### List of tasks
a. Reproduce the stretch of the pharmacy advice text from "How to save money" through "is usually higher.", word for word.
b. Carry on writing the pharmacy advice text, picking up after its final sentence.

### Quoted passage
Start of Block
Nearly half of Americans take at least one prescription drug, according to the Centers for Disease Control and Prevention (CDC). That’s a lot of trips to the pharmacy, requiring the expense of both time and money.
Aravinda Thatte, PhD, a pharmacist with Sharp Rees-Stealy Medical Centers, provides expert advice on effective methods to save both money and time, and also offers tips on the questions to ask when filling a prescription.
How to save money
- Find out if a generic version of your medicine is available. The Food and Drug Administration (FDA) has approved more than 10,000 generic options for brand-name drugs to provide high-quality, effective medications at considerably lower prices. By asking “Is there a generic?” you give yourself the greatest opportunity to save money. If the answer is no, the pharmacist can ask your doctor to prescribe a suitable generic alternative.
- Confirm that your drug is on formulary. A formulary (commonly referred to as a drug list) is a list of prescription drugs covered by a specific health plan, which contains both name brand and generic drugs. You will pay a set copay on formulary drugs. If the drug is not on the list, the copay is usually higher.
- Shop around. Medication costs can vary at different pharmacies, depending on how the prescription plan is contracted and whether the plan has a deductible.
How to save time
- Before going to pick up the prescription from the pharmacy, call to find out if it is ready. This will help you avoid any delays due to the pharmacy’s need to order a medication, if the medication needs a prior authorization from the insurance, or simply because the doctor did not yet send your prescription to the pharmacy.
End of Block
### Data listing
Start of Block
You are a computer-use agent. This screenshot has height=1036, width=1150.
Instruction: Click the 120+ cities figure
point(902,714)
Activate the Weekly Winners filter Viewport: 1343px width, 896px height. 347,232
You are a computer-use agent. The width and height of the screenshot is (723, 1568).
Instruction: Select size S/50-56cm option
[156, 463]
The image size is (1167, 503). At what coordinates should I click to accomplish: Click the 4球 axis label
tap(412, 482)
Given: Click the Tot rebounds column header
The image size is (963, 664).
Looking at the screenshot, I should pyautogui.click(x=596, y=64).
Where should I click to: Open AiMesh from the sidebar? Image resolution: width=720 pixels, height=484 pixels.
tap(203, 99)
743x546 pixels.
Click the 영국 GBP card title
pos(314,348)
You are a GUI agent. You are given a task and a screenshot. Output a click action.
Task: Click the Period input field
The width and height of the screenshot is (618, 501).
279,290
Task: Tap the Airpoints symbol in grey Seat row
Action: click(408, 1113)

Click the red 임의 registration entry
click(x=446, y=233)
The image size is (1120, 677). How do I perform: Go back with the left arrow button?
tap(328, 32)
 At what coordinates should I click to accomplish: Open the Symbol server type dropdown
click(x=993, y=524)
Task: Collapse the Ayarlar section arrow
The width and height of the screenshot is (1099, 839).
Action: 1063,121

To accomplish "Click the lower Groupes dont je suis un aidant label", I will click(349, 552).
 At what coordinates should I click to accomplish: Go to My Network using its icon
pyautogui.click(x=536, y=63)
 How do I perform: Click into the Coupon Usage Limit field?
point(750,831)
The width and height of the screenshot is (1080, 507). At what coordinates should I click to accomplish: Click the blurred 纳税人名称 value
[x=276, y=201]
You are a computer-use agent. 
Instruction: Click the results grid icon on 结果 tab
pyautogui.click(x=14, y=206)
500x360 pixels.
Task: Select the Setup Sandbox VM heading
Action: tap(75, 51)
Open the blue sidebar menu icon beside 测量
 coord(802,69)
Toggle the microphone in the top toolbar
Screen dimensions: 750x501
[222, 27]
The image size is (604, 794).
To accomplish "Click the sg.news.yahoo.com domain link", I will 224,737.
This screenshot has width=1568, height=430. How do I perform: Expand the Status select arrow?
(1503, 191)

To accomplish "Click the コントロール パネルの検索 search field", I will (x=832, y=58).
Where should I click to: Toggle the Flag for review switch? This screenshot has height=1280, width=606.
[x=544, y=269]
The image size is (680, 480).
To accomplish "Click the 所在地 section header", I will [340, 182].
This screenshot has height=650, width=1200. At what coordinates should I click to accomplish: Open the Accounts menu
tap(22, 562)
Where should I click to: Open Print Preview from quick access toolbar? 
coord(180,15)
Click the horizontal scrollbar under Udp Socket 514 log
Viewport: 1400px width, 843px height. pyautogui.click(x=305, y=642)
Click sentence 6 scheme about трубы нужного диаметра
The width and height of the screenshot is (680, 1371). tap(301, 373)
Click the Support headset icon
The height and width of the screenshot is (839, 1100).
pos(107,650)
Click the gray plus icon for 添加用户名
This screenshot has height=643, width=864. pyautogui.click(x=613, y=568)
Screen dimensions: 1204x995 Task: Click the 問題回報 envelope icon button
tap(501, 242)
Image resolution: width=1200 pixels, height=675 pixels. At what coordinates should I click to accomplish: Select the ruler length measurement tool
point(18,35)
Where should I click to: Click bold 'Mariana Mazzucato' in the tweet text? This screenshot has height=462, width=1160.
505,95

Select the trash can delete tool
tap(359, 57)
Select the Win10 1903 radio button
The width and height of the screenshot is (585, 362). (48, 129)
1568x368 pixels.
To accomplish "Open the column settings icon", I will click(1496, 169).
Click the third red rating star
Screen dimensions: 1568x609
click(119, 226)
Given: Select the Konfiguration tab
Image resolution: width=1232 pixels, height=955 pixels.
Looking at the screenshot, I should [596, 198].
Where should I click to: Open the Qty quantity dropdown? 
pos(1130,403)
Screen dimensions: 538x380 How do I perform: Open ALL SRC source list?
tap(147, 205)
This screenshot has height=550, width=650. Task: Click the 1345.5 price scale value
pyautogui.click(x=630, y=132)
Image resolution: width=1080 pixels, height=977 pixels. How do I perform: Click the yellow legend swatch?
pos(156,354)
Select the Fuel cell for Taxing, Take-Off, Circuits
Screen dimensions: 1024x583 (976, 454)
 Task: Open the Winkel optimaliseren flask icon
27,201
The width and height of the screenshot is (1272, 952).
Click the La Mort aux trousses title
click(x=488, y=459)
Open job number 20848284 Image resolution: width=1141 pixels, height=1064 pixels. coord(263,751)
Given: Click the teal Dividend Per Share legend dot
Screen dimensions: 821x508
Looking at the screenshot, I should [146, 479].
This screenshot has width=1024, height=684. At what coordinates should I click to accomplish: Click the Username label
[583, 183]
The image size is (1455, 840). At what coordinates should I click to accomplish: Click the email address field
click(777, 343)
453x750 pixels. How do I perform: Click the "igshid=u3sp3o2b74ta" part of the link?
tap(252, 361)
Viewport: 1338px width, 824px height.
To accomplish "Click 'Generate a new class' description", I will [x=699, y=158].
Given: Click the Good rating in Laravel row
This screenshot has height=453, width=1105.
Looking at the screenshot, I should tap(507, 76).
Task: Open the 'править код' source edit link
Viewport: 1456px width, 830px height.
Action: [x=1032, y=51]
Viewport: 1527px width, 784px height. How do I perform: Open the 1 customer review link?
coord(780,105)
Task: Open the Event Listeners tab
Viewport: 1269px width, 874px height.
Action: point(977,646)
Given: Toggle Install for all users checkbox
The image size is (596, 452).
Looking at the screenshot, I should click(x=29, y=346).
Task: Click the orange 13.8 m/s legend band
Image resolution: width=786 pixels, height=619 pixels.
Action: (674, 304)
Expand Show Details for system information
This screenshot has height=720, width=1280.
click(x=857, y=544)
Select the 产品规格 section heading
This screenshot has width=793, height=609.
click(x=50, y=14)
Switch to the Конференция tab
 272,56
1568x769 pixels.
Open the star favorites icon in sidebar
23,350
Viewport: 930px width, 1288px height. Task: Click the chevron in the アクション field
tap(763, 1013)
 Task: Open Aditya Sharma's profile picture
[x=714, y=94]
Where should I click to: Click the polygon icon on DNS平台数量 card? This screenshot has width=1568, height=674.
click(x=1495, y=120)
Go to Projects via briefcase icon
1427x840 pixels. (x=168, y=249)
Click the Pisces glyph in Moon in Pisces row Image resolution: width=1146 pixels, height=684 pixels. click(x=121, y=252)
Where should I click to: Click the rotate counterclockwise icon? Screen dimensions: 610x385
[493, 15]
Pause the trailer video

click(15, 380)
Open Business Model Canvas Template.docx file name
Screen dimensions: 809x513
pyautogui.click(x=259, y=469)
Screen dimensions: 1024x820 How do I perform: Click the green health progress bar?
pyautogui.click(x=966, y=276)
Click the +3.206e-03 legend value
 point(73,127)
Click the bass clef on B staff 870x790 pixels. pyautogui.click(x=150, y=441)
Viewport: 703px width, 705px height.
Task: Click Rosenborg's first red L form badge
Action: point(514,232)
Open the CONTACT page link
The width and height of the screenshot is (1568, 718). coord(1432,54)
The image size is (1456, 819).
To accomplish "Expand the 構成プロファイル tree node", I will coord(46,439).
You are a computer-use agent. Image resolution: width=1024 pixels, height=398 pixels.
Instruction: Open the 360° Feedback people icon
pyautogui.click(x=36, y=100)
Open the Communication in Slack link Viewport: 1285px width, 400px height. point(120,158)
End of Block
### Responses in order
a.
How to save money
- Find out if a generic version of your medicine is available. The Food and Drug Administration (FDA) has approved more than 10,000 generic options for brand-name drugs to provide high-quality, effective medications at considerably lower prices. By asking “Is there a generic?” you give yourself the greatest opportunity to save money. If the answer is no, the pharmacist can ask your doctor to prescribe a suitable generic alternative.
- Confirm that your drug is on formulary. A formulary (commonly referred to as a drug list) is a list of prescription drugs covered by a specific health plan, which contains both name brand and generic drugs. You will pay a set copay on formulary drugs. If the drug is not on the list, the copay is usually higher.

b.
- For prescription refills, ask if the pharmacy offers a program for automatic refill reminders. Also, if you take multiple medications as maintenance therapy, ask if the pharmacy can synchronize all the refills, so that you can conveniently pick up all of your medications in one trip.
- Try not to wait till the last minute to refill medications at the pharmacy. Certain drugs could be out of stock at the pharmacy or local distribution center, or in rare instances, be back-ordered by the manufacturer. Additionally, there is the possibility of recalled batches of drugs due to various reasons, leading to drug shortages that can disrupt therapy.
- Use mail-order pharmacy services, a convenient, cost-effective way to get maintenance medications for chronic, long-term conditions.
What to ask with a new prescription
When picking up a prescription for the first time, speak with your pharmacist about directions for use. You should ask:
- Are there special storage requirements? For example, does the medication need refrigeration or should it be kept out of sunlight?
- Should I take my medication with meals or on an empty stomach?
- Should I take my medication at a specific time of day?
- Are there any drug interactions? (Some medications should not be taken together or should only be used together with close physician monitoring.)
- Are there any food interactions? (With some drugs, you should not eat specific foods.)
- What should I do if I miss a dose?
- What are the common side effects associated with this prescription, and how can I lessen these if they occur?
- What are the possible serious adverse effects that would require a call to my doctor?
- Ask for easy-open caps. If you struggle opening standard drug containers, you can ask your pharmacist for special caps.
- Get a medication reminder tool. If you often forget to take your medication on a regular basis, ask the pharmacy for dosing aids or pillboxes to help.
- Share known allergies with the pharmacist to make sure that the prescriptions you are receiving will not cause any severe allergic reactions.
"Being an informed consumer can prevent some of the challenges that come with filling and taking prescriptions, and help keep you at your healthiest," Thatte says.